EXTRACTED DATA

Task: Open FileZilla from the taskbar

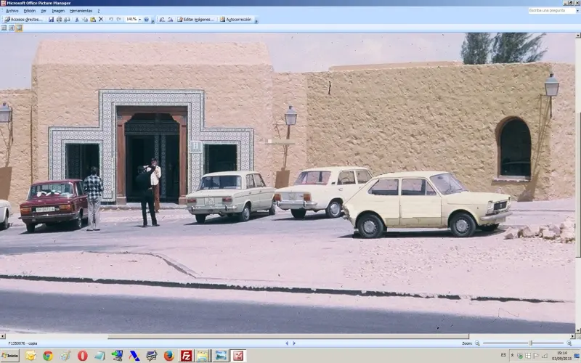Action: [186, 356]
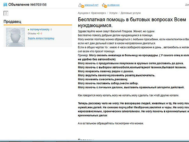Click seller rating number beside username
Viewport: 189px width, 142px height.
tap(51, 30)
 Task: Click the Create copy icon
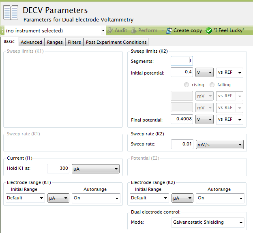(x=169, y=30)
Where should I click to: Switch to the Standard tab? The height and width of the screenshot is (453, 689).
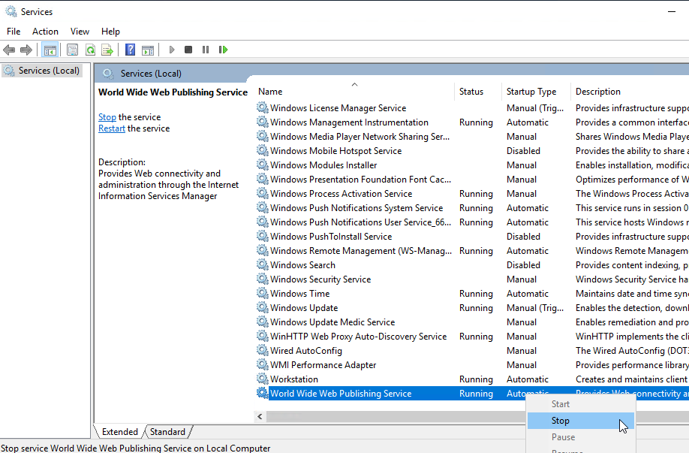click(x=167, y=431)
...
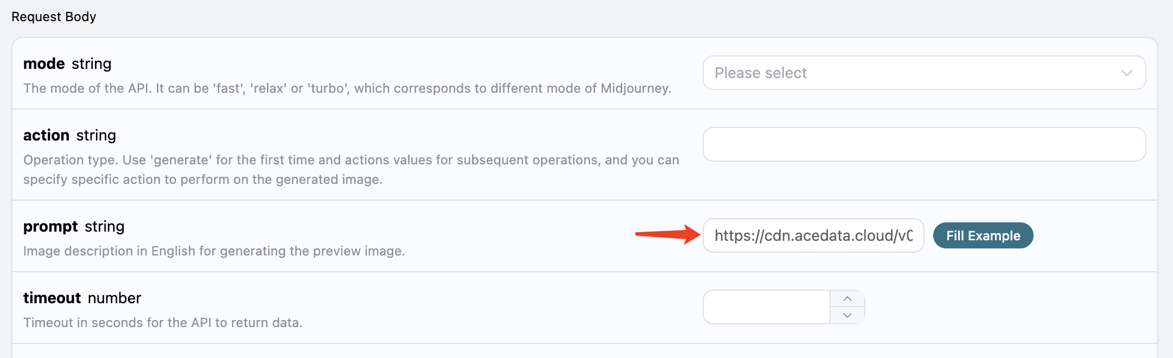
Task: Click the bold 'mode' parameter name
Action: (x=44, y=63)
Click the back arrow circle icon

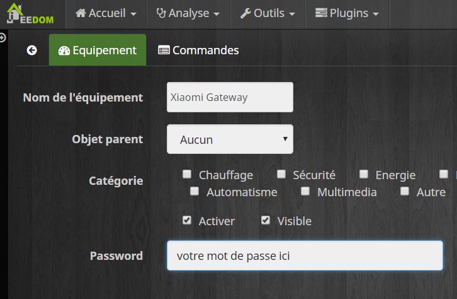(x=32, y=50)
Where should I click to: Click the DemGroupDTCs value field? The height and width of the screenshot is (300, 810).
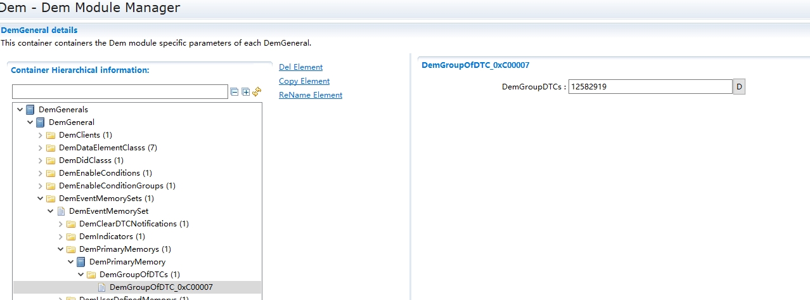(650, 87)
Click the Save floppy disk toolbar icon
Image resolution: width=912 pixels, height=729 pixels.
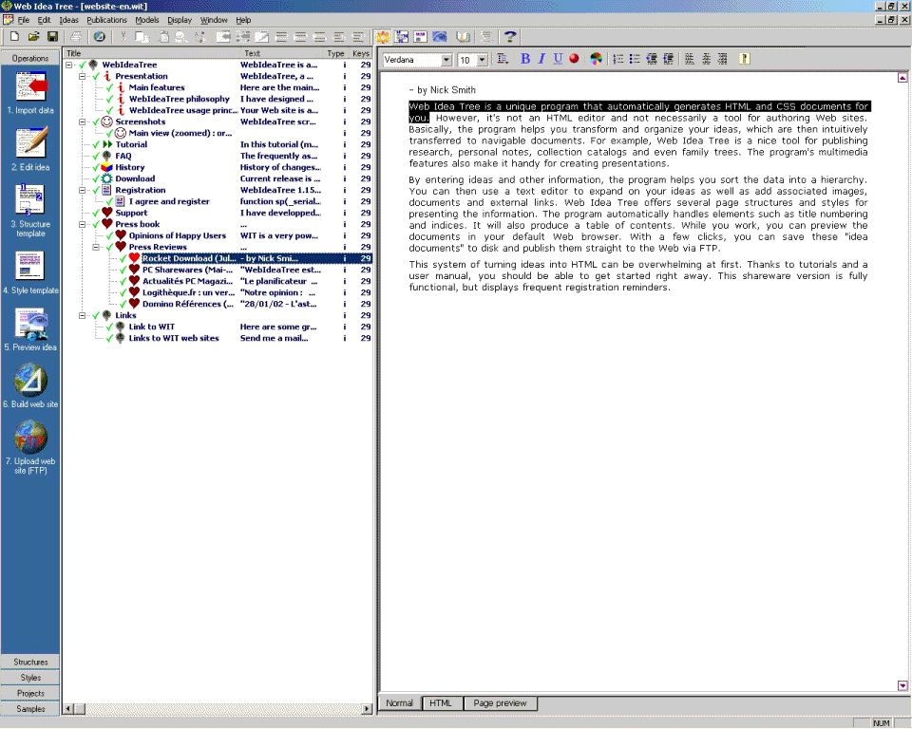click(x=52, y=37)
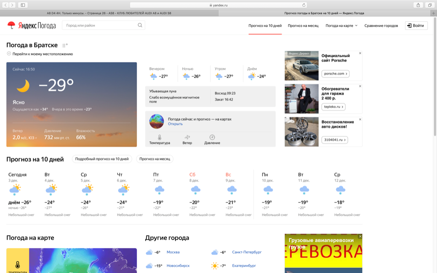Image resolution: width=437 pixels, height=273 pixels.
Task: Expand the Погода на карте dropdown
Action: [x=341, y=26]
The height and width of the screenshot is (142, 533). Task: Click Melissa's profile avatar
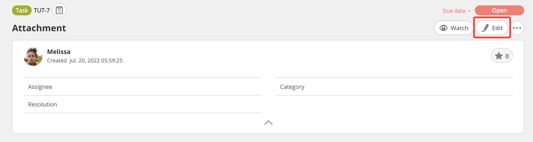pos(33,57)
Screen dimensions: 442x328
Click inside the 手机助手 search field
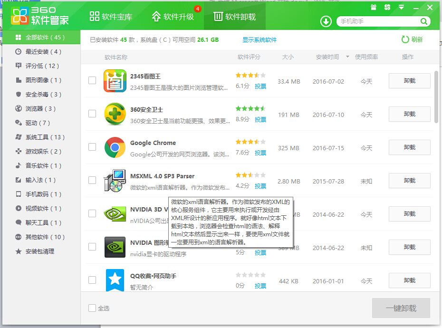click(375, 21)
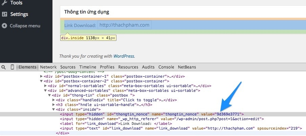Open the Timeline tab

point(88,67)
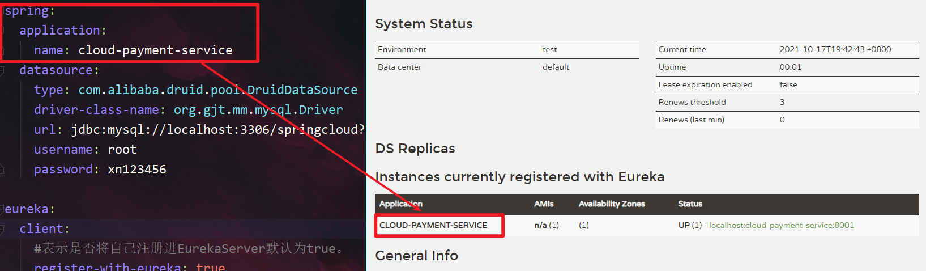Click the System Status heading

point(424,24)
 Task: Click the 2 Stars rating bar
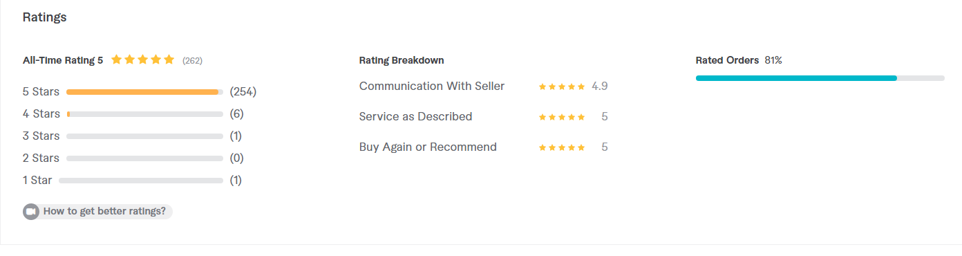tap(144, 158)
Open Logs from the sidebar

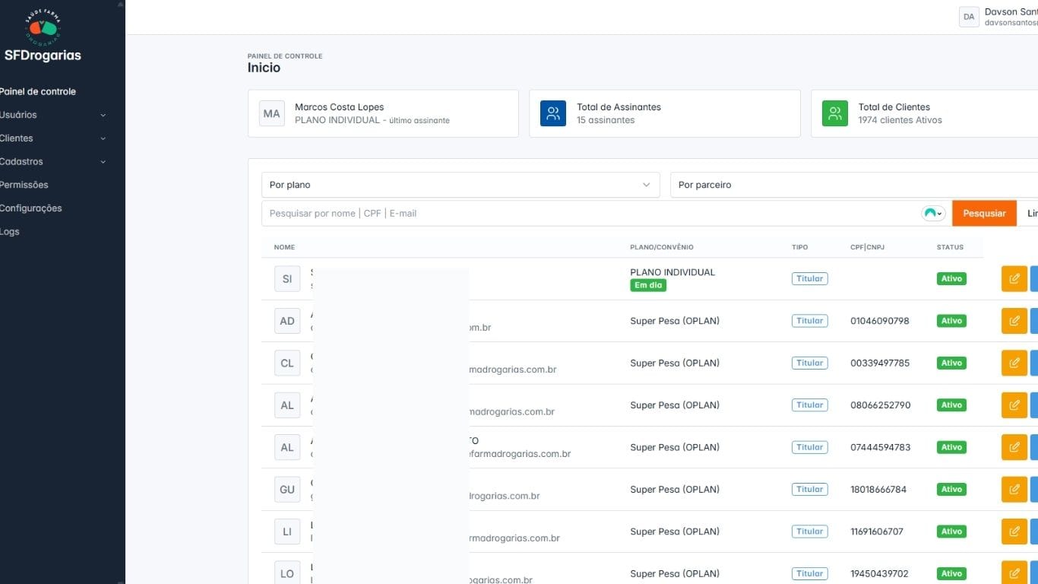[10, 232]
==
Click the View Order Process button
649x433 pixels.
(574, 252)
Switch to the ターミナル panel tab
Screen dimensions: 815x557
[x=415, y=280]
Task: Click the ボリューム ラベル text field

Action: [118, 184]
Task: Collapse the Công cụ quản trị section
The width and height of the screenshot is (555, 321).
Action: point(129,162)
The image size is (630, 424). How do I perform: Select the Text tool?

GOAL OF THE EXERCISE
What you return should be exactly the lines above, starting at the one with "Screen dimensions: 815x557" and ending at the one with "The image size", and nothing else.

SOLVED EXERCISE
Screen dimensions: 815x557
[x=415, y=280]
Task: Click the ボリューム ラベル text field

Action: [118, 184]
Task: Collapse the Công cụ quản trị section
The width and height of the screenshot is (555, 321).
Action: point(129,162)
The image size is (630, 424). How do I perform: Select the Text tool?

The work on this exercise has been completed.